Je n’ai pas aimé Voyage au bout de la nuit. J’étais pourtant plein d’attentes, d’envies, d’espoirs. Mais rien n’a fonctionné.


Tout commençait pourtant bien, avec ce style unique et percutant, de prime abord lourd et perturbant. Pas un souci en soi : Au Cœur des Ténèbres de Joseph Conrad possède également un style difficile à appréhender et c’est un de mes livres préférés. Le style n’est d’ailleurs pas la seule ressemblance entre les deux œuvres. Le livre de Céline et celui de Conrad partagent ainsi plusieurs thématiques telles que le colonialisme, la folie humaine ou encore un pessimisme constant.


La nouvelle de Conrad contant les aventures de Marlow et sortie 33 ans avant Voyage au bout de la nuit frôlait pour moi la perfection non seulement grâce à son style violent mais incisif, pesant mais lourd de sens, mais aussi grâce à sa durée, suffisamment courte pour être pertinente et ne pas tomber dans la diarrhée stylistique vide de sens. Céline possède un style unique mais qui s’approche de celui de Conrad dans de nombreuses situations et, là où cela marchait parfaitement dans une nouvelle d’une centaine de pages, c’est une torture de lourdeur dans un roman de 500 pages. D’autant plus quand il ne se passe quasiment rien d’intéressant dans ledit roman.


Car Voyage au bout de la nuit aurait aussi bien pu s’appeler Chroniques de l’ennui ordinaire tant ce qui s’y passe est tout à fait inintéressant. Et raconter des choses inintéressantes avec un style pompeux n’a jamais rien arrangé, du moins en ce qui me concerne. Bardamu, le héros, est l’incarnation même du pessimisme. Il faut dire que face à ce qu’il affronte (le terrible ennui de son quotidien), il a des raisons de l’être. Mais peu importe ce qu’il aura à supporter, ce sera moins pénible que ce que le lecteur devra endurer de son côté.
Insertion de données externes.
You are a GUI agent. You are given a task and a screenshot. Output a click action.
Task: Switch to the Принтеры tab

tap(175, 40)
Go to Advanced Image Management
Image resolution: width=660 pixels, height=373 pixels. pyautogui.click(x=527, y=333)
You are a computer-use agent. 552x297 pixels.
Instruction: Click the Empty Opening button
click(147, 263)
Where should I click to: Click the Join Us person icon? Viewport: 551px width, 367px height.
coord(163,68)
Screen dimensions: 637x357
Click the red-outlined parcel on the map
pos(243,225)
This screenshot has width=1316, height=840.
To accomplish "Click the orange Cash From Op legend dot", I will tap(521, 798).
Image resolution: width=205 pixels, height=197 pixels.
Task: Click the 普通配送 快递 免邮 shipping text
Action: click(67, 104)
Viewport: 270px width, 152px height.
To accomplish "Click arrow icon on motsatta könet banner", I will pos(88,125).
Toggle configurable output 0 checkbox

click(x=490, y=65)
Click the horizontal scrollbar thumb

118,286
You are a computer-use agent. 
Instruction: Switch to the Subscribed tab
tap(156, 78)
Car au bout d’un moment, on a compris le message. Je ne partage personnellement pas ta vision extrêmement pessimiste du monde, Céline. Je suis même de nature plutôt optimiste, tu vois. Alors ta vision dégueulasse de la société je l’entends, je peux la comprendre. Mais je ne la partage pas. Aussi le fait que tu me la régurgites sur le visage pendant 500 pages m’a passablement agacé.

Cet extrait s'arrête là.